I’m writing this as a follow-up to the webinar I presented to SAP Mentors on April 17.  A lot of people wanted to understand “what happened” to JC Penney.  How did something that seemed so right go so wrong?  Here’s my analysis (as published on

As we bid a last farewell to Ron Johnson at JCP (or Penney, or whatever new name comes along) it’s worthy to take a look back at his sixteen month tenure.  Most industry observers were excited to see him come on board.  In my own case, it wasn’t because he’d ‘rocked it’ at the Apple stores.  That phenomenon is a singularity, and I’m not sure it’s a replicable model – especially in the moderate-priced department store space.  I was most excited about getting a fresh set of eyes looking at a model that has struck me as dated, tired and generally very hard to shop. 

I don’t think of Kohl’s as a department store.  That company seems more like a hybrid between a mass merchant and a category killer than a traditional full-line department store.   I do include Sears in the category, and we know how well that chain is doing. In fact, let’s give Terry Lundgren his props here – he has found a way to keep Macy’s growing and relevant.  I’m not his core customer anymore – I think he’s far more interested in Millennials than me – but the results do speak for themselves.
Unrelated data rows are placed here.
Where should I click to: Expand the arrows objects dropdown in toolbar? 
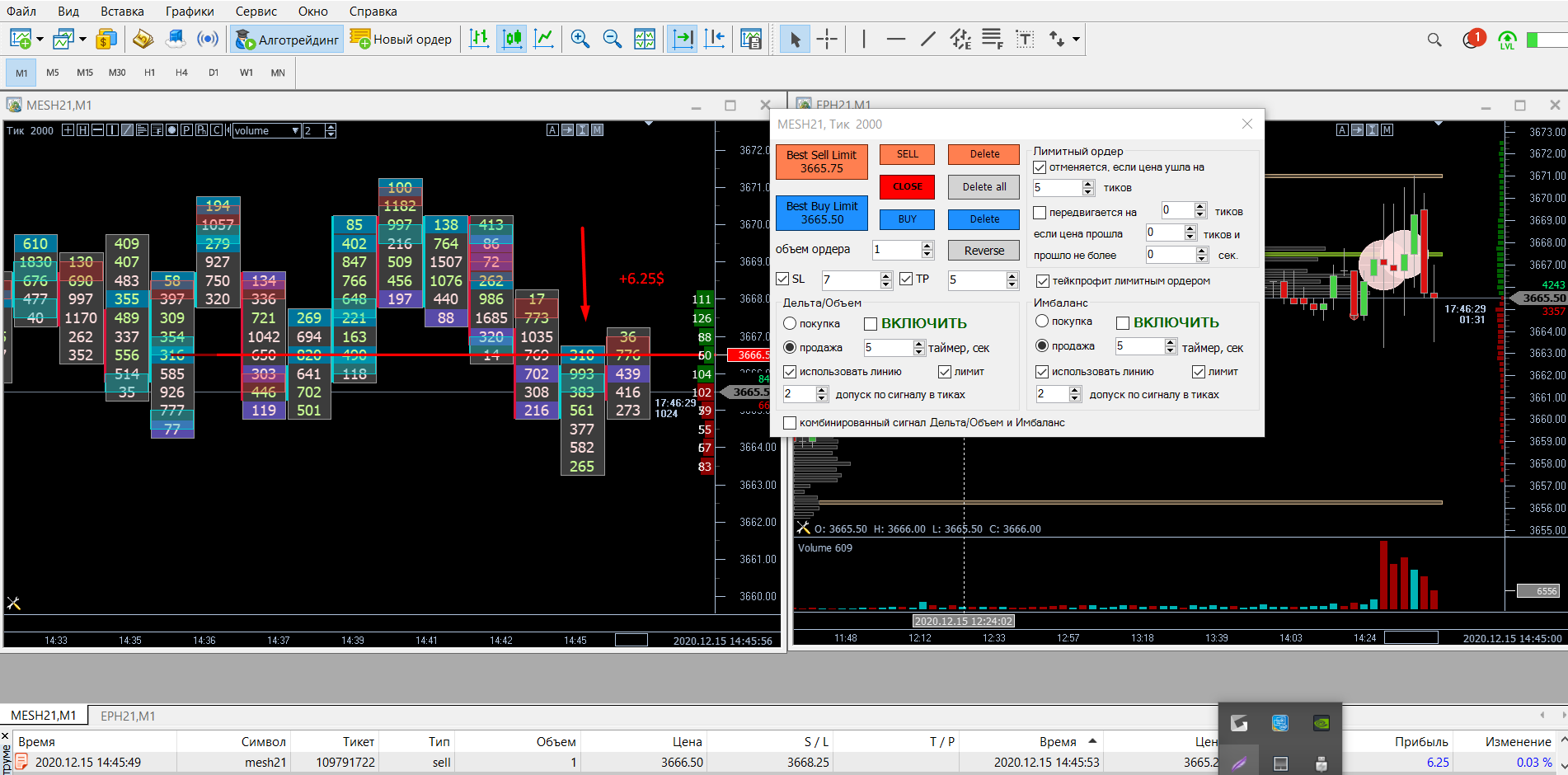[x=1076, y=39]
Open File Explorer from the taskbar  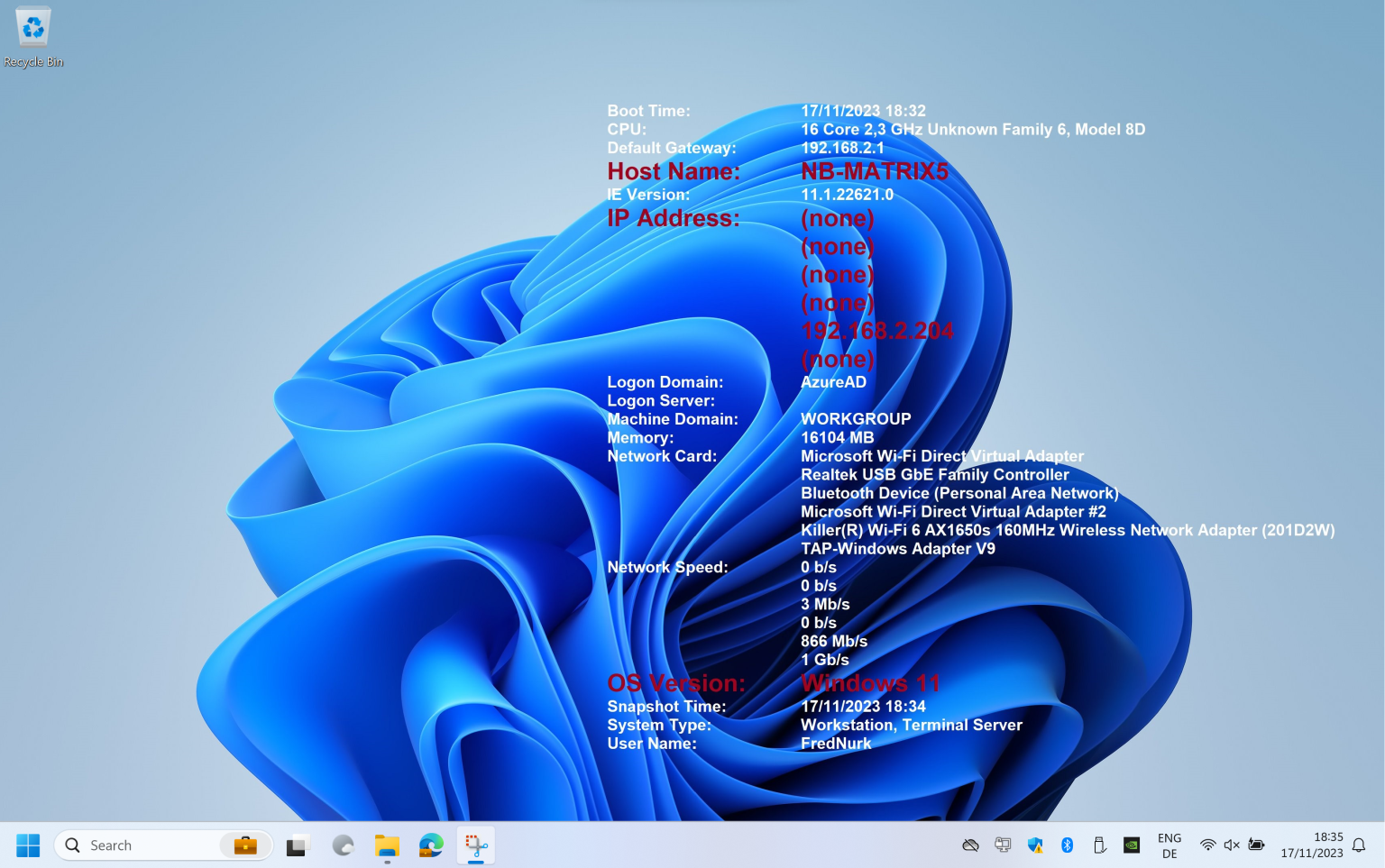pos(387,845)
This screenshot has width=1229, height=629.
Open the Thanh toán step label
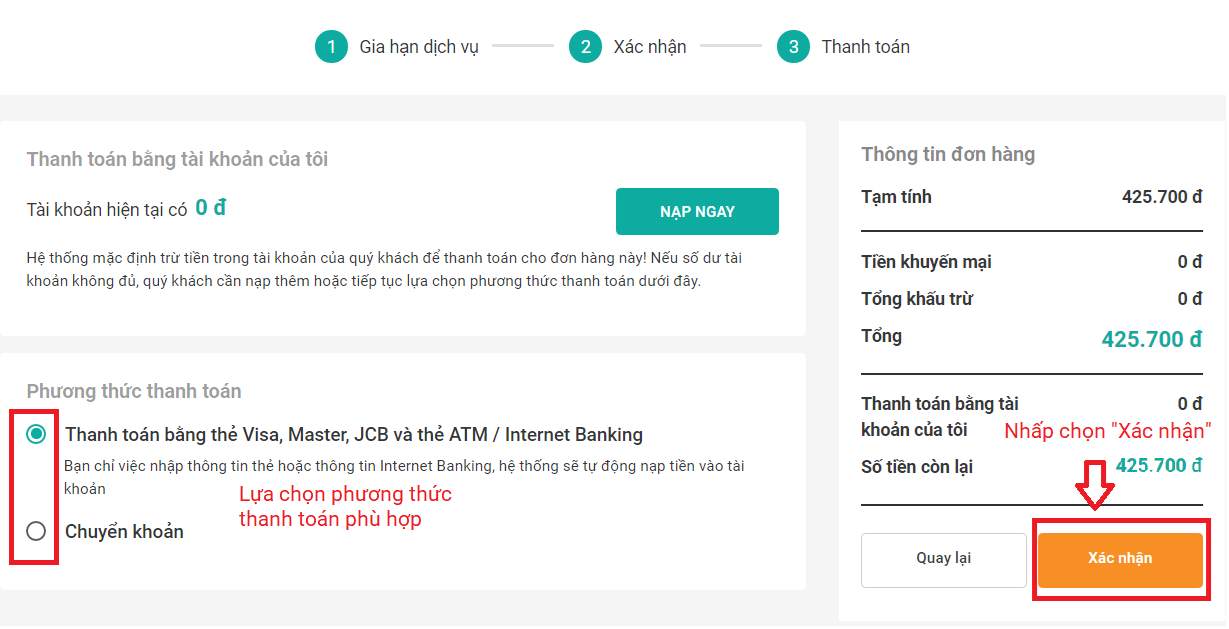click(x=866, y=47)
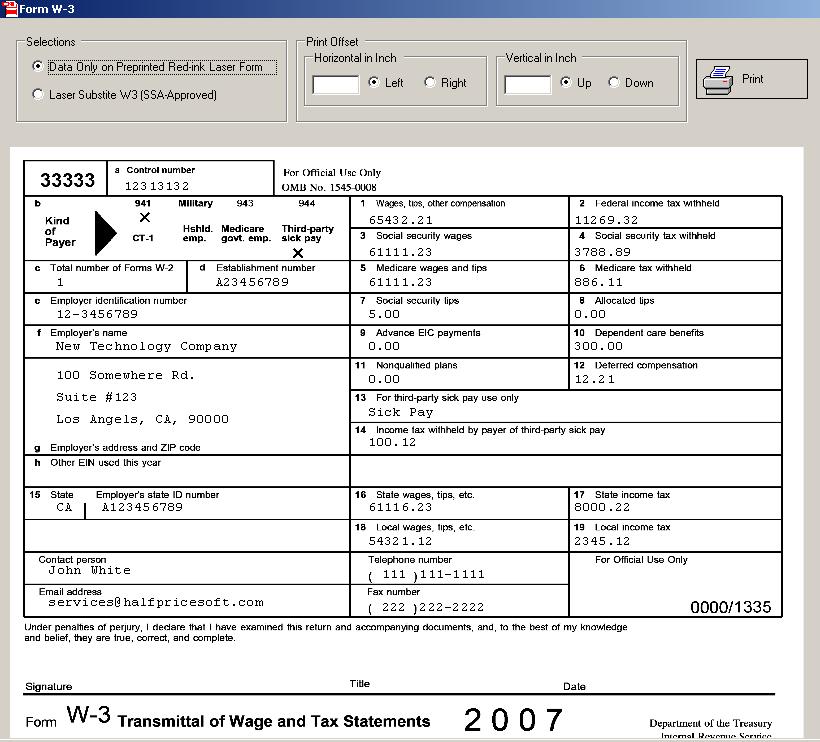Click inside the Horizontal in Inch field
The height and width of the screenshot is (742, 820).
click(x=335, y=83)
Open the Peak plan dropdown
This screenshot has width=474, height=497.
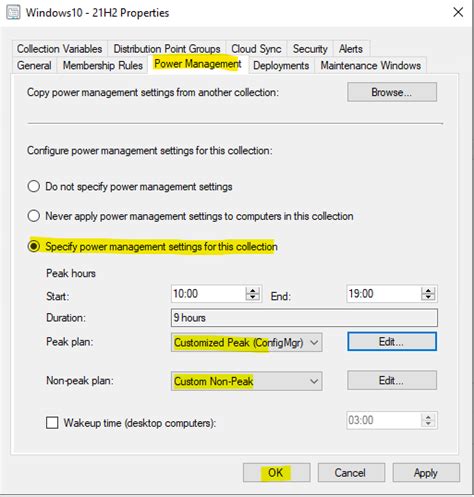tap(247, 342)
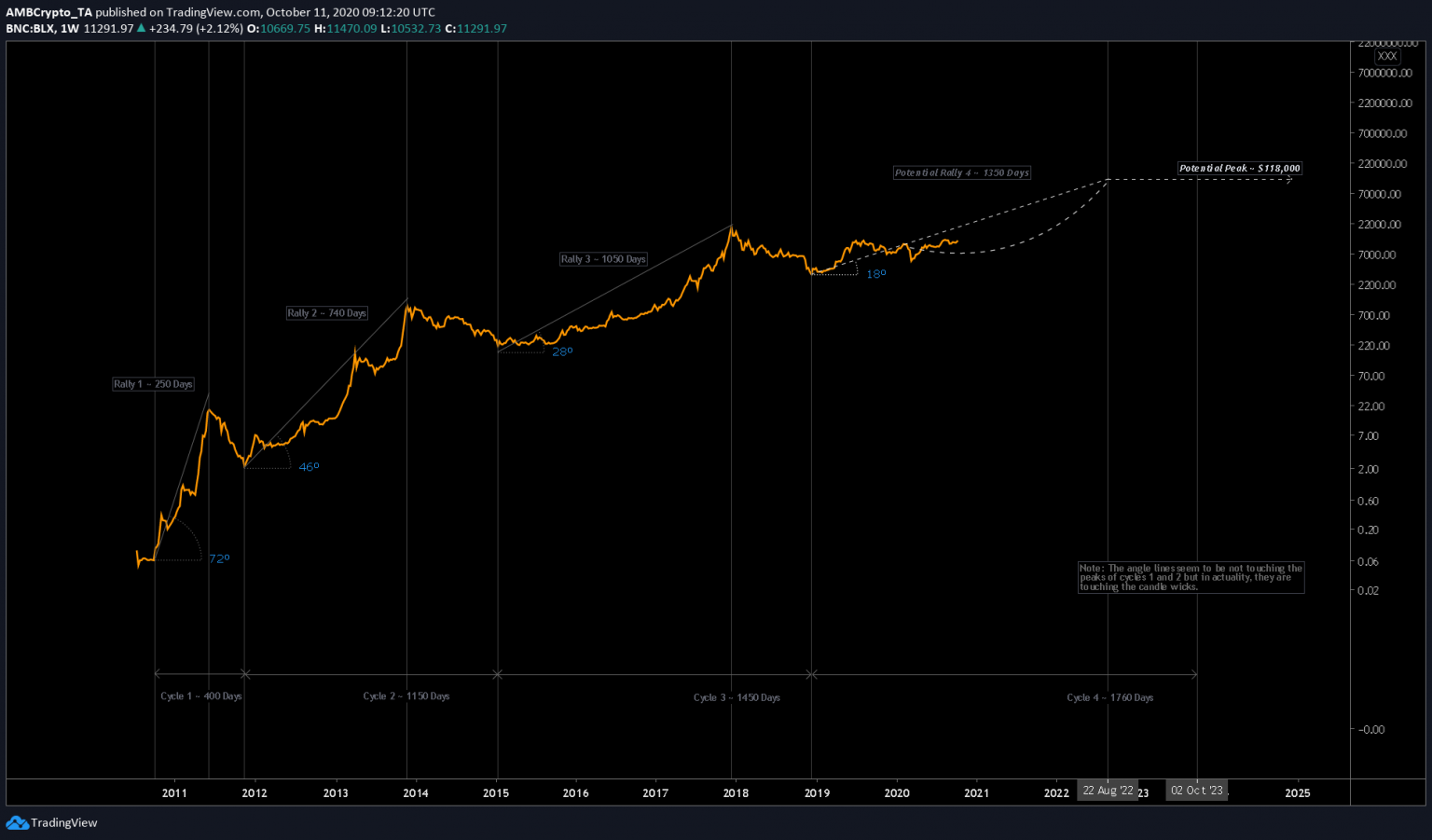This screenshot has width=1432, height=840.
Task: Select the 'Rally 1 ~ 250 Days' label
Action: [153, 384]
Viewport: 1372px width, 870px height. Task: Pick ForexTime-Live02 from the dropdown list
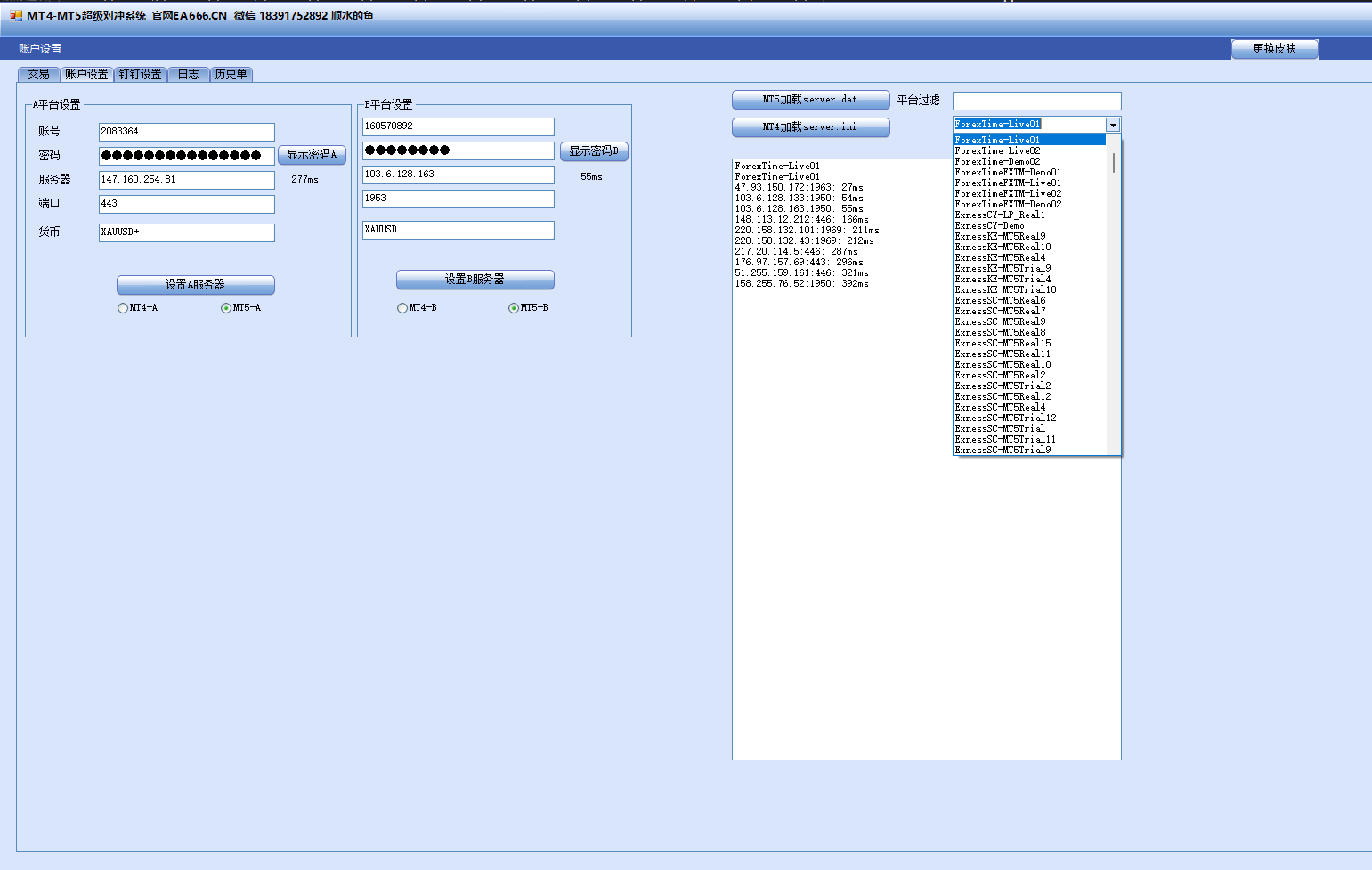point(997,151)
In any case I, like many of my peers, anticipated something new.  Something different.  Something interesting.  And to be fair, I know several women who have shopped at the “new” JCP.  They found great products at reasonable prices.  I will say that the small sampling of men I’ve spoken to were not nearly as enthused, but I’m also not sure how much influence Mr. Johnson really had over the product in the store.  After all, overall time-to-volume tends to be between 12-18 months in our industry. And the Martha Stewart home product, while ready, still sits in distribution centers awaiting judicial dispensation.

I think we’ve heard the obvious: Shifting a customer base is a delicate exercise.  You don’t want to scare all the existing customers away before you’ve had time to attract the new ones.  Last year’s precipitous revenue drop was far beyond anyone’s expectations. That’s an area where Lundgren’s leadership at Macy’s has been superb.  He gradually alienates shoppers like me as he gradually attracts a new customer.  Changing a pricing strategy is another delicate dance.  The new strategy has to be very carefully spelled out.  On this score, JCP gets an #Epicfail. I love Ellen Degeneres, but the scripts in her ads were funny, but otherwise completely unclear.  Redesigning more than 1100 stores without closing them and keeping the store looking fresh at the same time is no easy feat.  That never got too far, but in fact, it was underway before Mr. Johnson’s tenure began (the Sephora store-within-a-store and Mango).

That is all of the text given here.